Entering his second term in the statehouse as a legislator, Winter in 1955 made his first bold move with an almost unheard of challenge to unseat powerful sitting House Speaker Walter Sillers.
“I knew from the beginning that my chances were slim,” Winter recalls. “It then developed into a real race when J. P. Coleman, who had encouraged me to run, was elected Governor. Mr. Sillers then showed Governor Coleman a list of his supporters and convinced him that I could not make it.”
“I had over 50 votes pledged but couldn’t overcome the Sillers’ strength. I released all of my supporters (to vote for Sillers and not endanger their careers), but in a caucus at the King Edward Hotel the night before the voting, 41 of my supporters voted unanimously to carry it to the floor, where we lost.”

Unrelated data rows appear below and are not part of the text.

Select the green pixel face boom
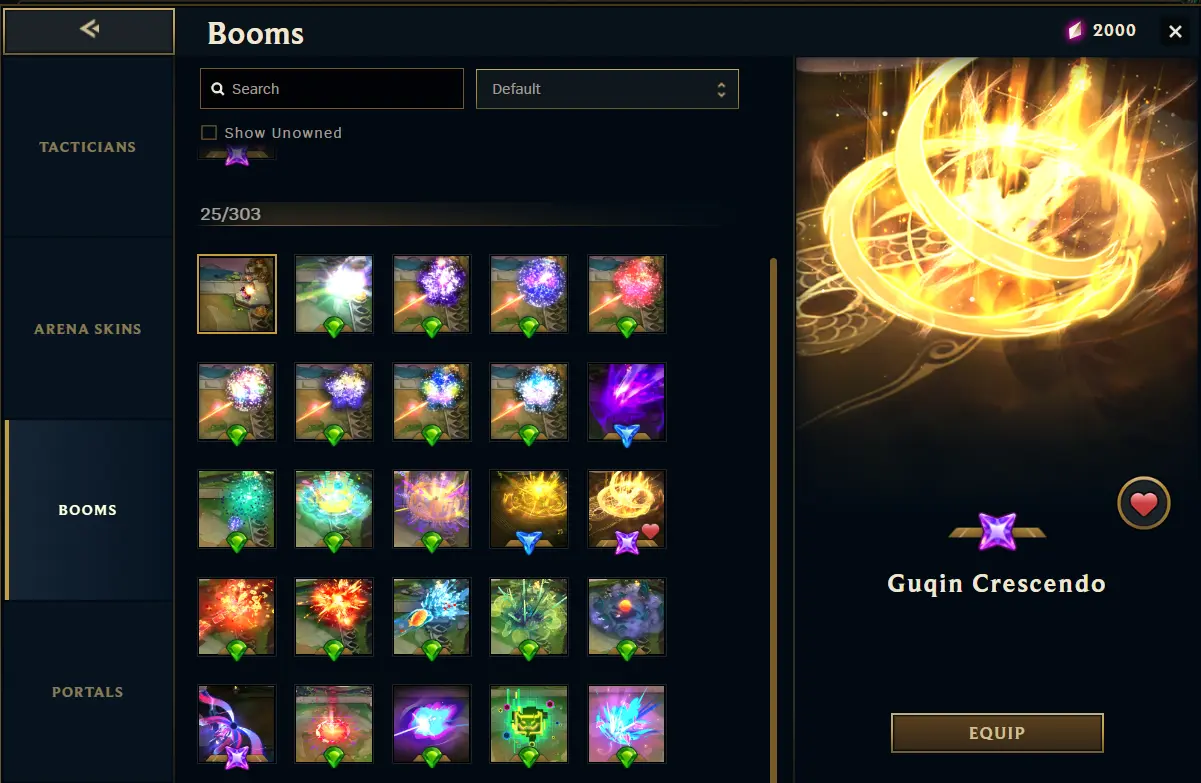The height and width of the screenshot is (783, 1201). coord(529,725)
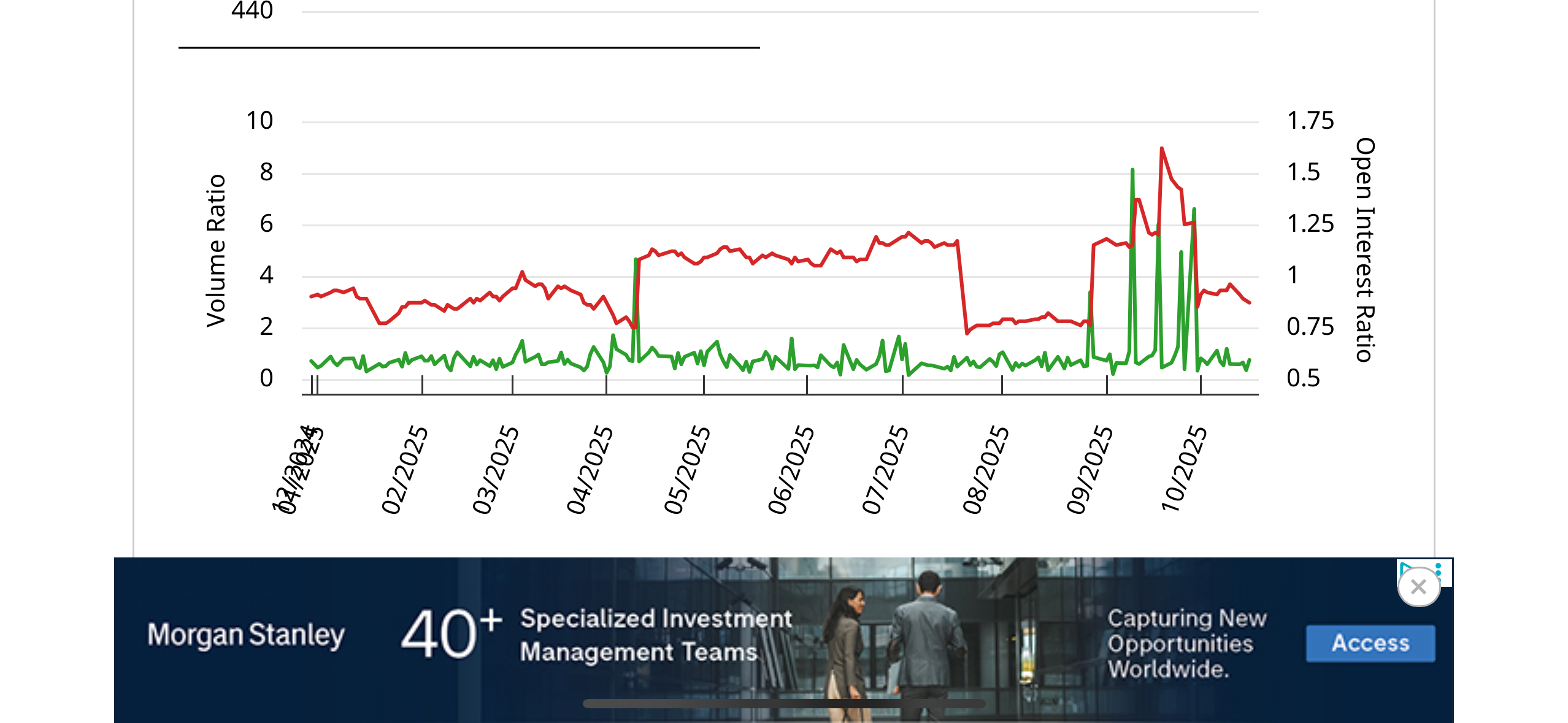Click the 10 value on Volume Ratio axis
This screenshot has height=723, width=1568.
[259, 121]
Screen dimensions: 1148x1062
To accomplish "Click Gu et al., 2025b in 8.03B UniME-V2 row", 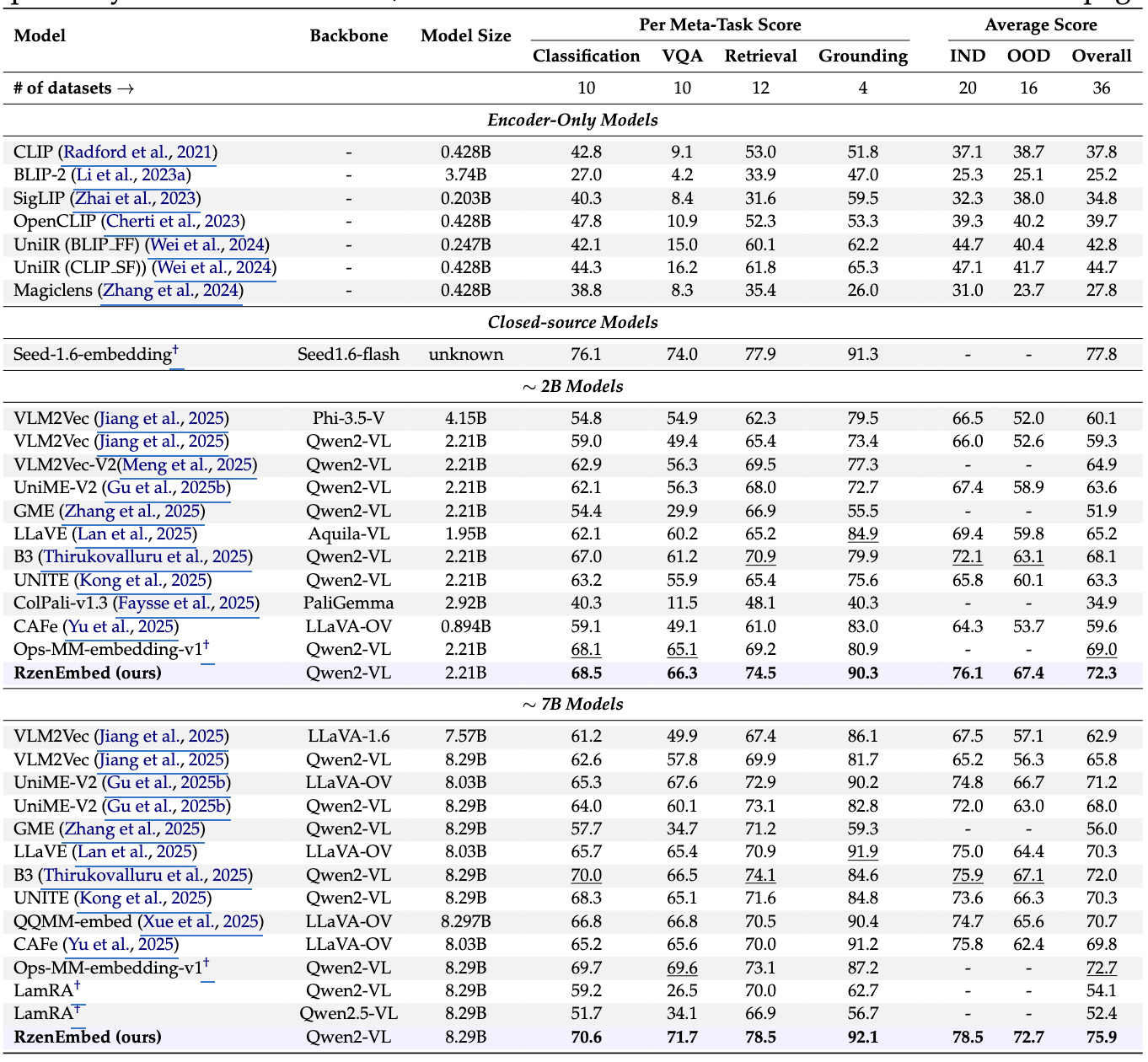I will [165, 783].
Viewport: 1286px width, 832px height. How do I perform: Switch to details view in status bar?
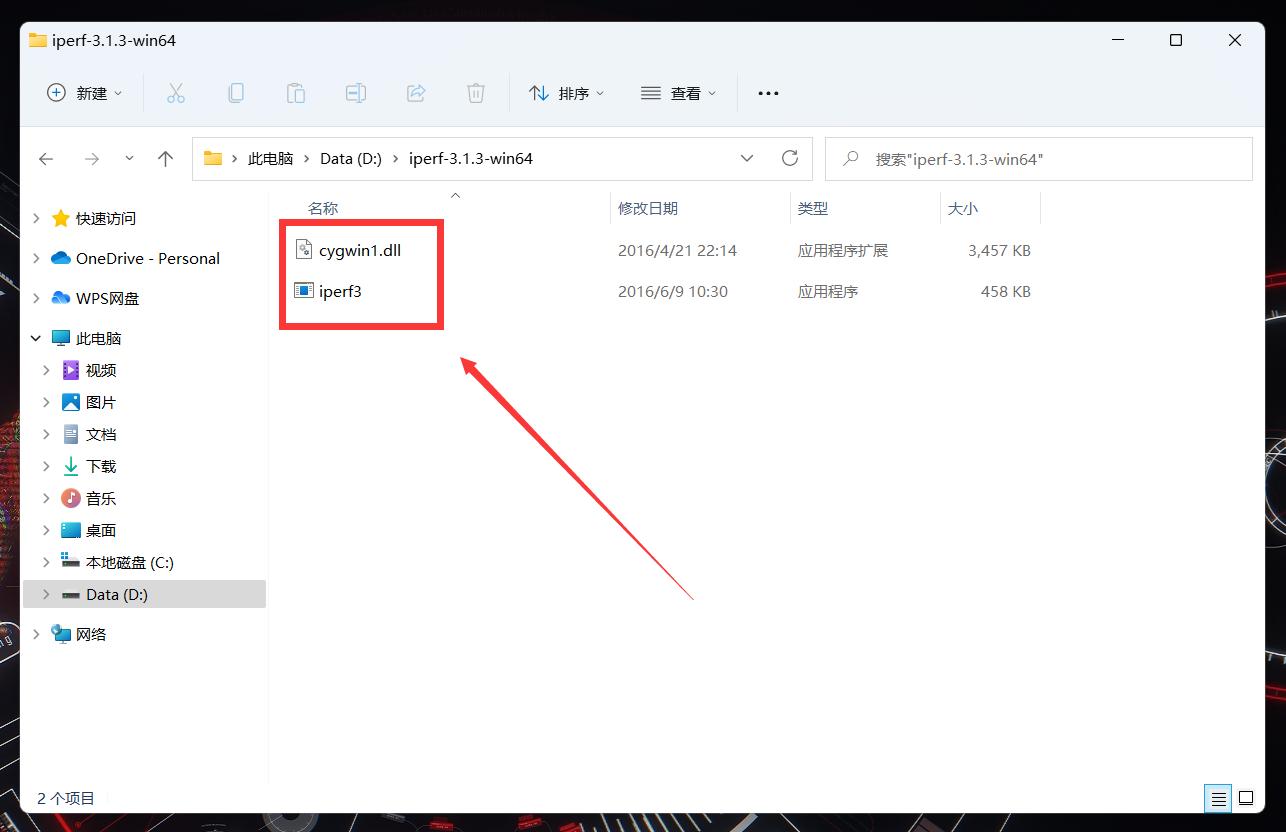pyautogui.click(x=1218, y=798)
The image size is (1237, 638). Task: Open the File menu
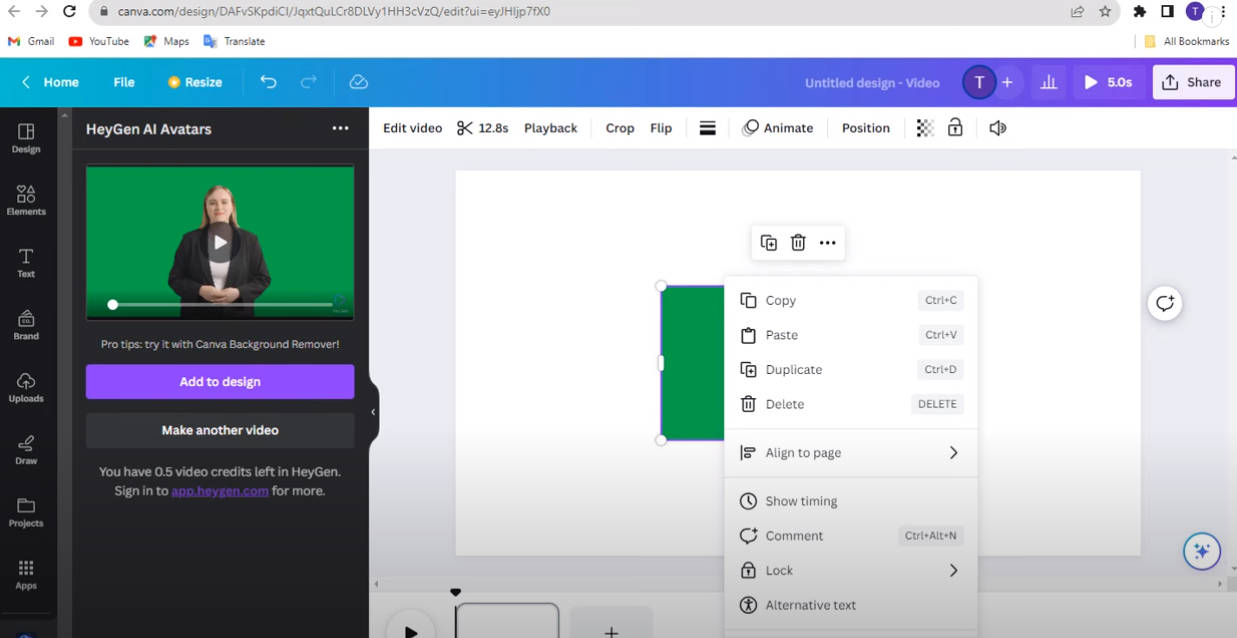(123, 82)
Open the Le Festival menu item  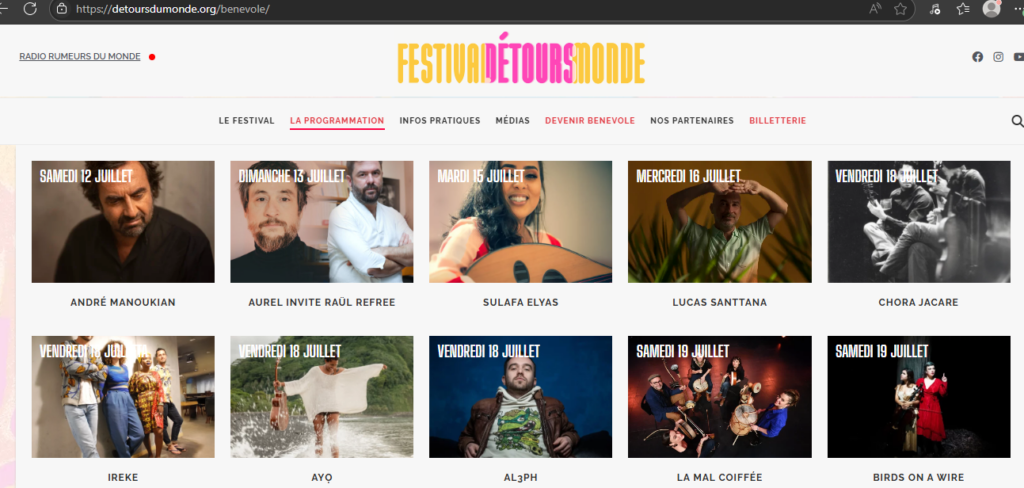click(x=246, y=121)
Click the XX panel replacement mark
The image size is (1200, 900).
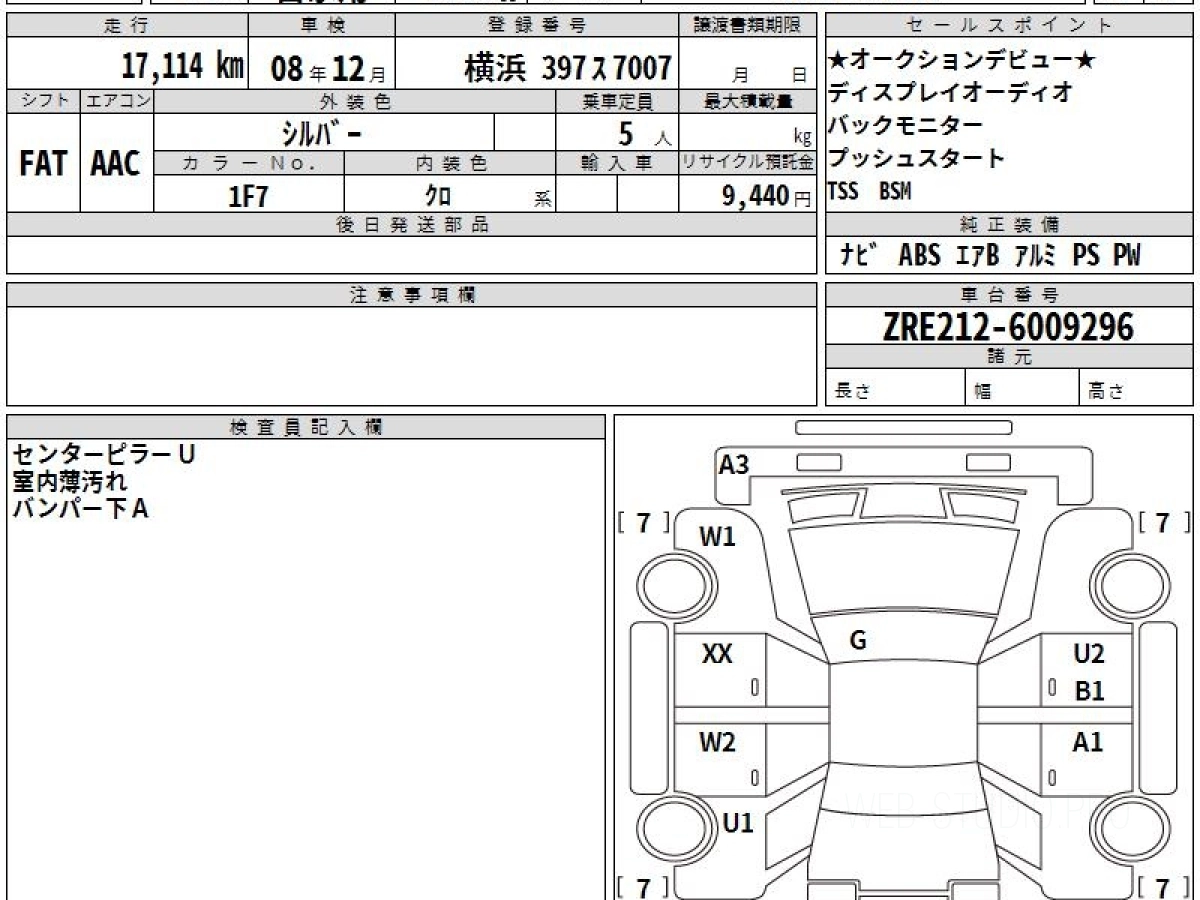click(x=717, y=655)
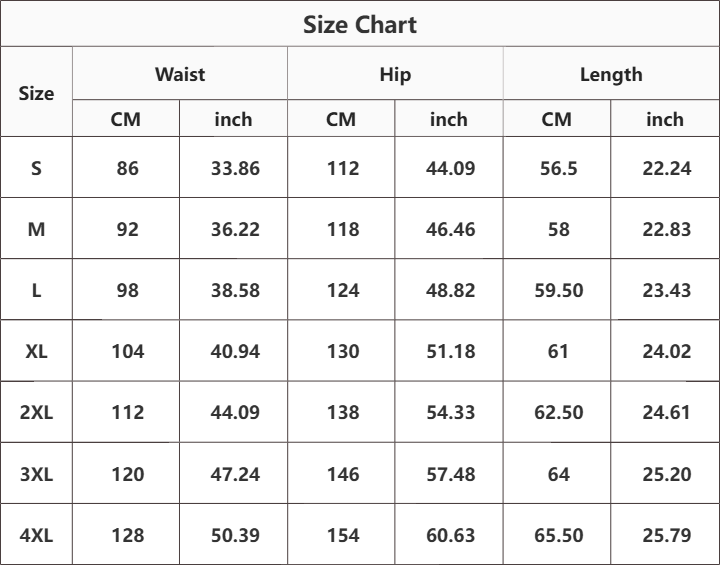This screenshot has width=720, height=565.
Task: Click the Size Chart title
Action: pyautogui.click(x=360, y=24)
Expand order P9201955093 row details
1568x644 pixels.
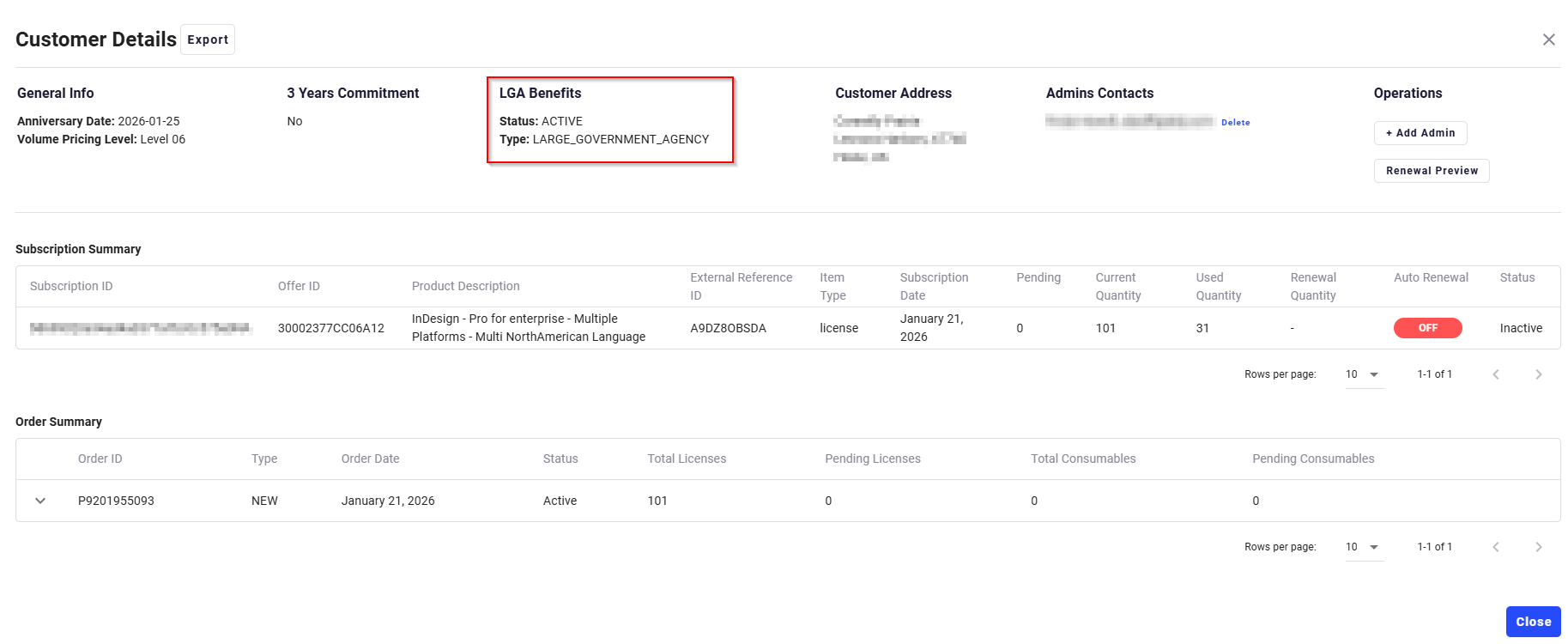pos(40,501)
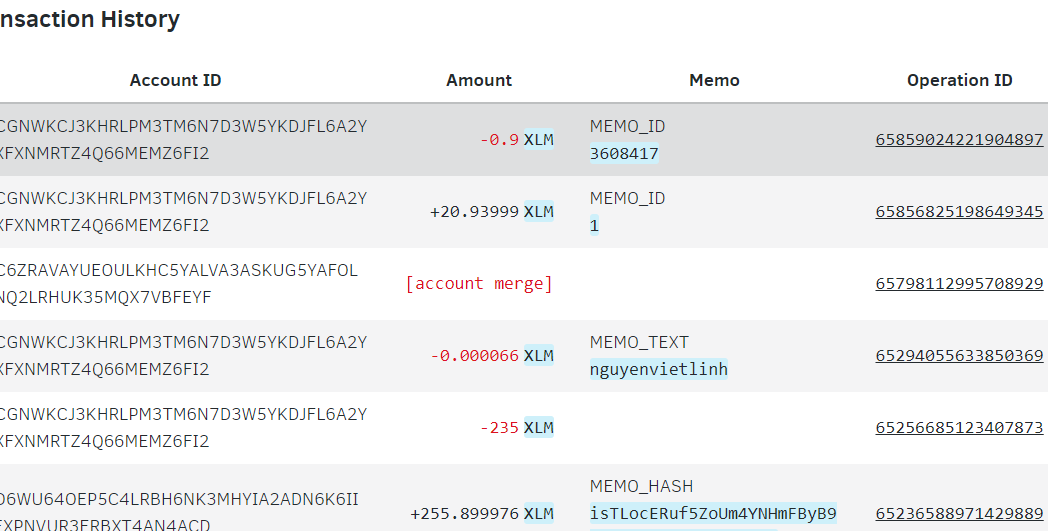Click the -235 XLM amount
This screenshot has height=531, width=1048.
pos(516,428)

“I remember feeling disappointed but still proud that we made the effort. The conventional wisdom was that I had ended whatever political future I might have had. It really was the making of my later political success.”
Indeed, Coleman rewarded Winter just two years later when a vacancy occurred in the powerful office of State Tax Collector, which collected a tax on bootlegged whiskey. Winter ultimately recommended abolition of the office, but its statewide reach gave him a base for the future, including State Treasurer.
In 1967, he launched a long-shot bid for governor, but then catapulted ahead of a crowded pack to face staunch segregationist John Bell Williams for governor.
Despite leading the pack in the first Democratic Primary as he campaigned for more funding for schools and better highways, it proved to be one of Mississippi’s ugliest campaigns as Williams—seen as a martyr for his loss of power in Washington due to his states’ rights stance—savaged Winter’s relative moderation on race:
“IF WILLIAM WINTER IS ELECTED GOVERNOR, THE NEGROES WILL RUN MISSISSIPPI” one political handbill from that campaign read.
“The roof caved in as the old seg vote came together behind Williams. I really felt crushed after that defeat, because I had come from so far behind to lead the ticket in the first primary and then lost by a substantial margin,” Winter recalls.
Four years later, Winter was back, handily winning a race for lieutenant governor—a powerful post in its own right, of course, and a launching pad for a second run for governor. But, again, his plans for governor were crushed when failure to promptly respond to campaign attacks allowed a 60% standing in the pols to evaporate. Ultimately, Cliff Finch won.
“That was the greatest political disappointment of my life, and at that point I never expected to make another race. I was not crushed. I was just frustrated that I had not run a better race,” he says.
Of course, four years later, he did come back, rebounding off the troubled gubernatorial term of Finch. Even as governor, his push for education reforms failed in the Legislature until, finally, Winter rallied public opinion and rammed the reformers through in a December 1982 special session of the Legislature.
“When he failed, he was more determined than ever. I don’t think there’s any question,” says former aid and protégé Andrew Mullins who has edited a collection of Winter’s speeches entitled The Measure of Our Days published by the University Press of Mississippi. “He knew Mississippi needed to change, and he was trying to get into positions to make a difference.”
As the Mississippi Capitol begins filling up with a new crop of state legislators some 60 years after Winter was sworn in as a freshman state representative, Winter can offer some advice.
“Remember why you ran,” he says. “The legislators I served with who stood out are the ones that rose above the times…they weren’t afraid to stand up for the things that are important to the state.”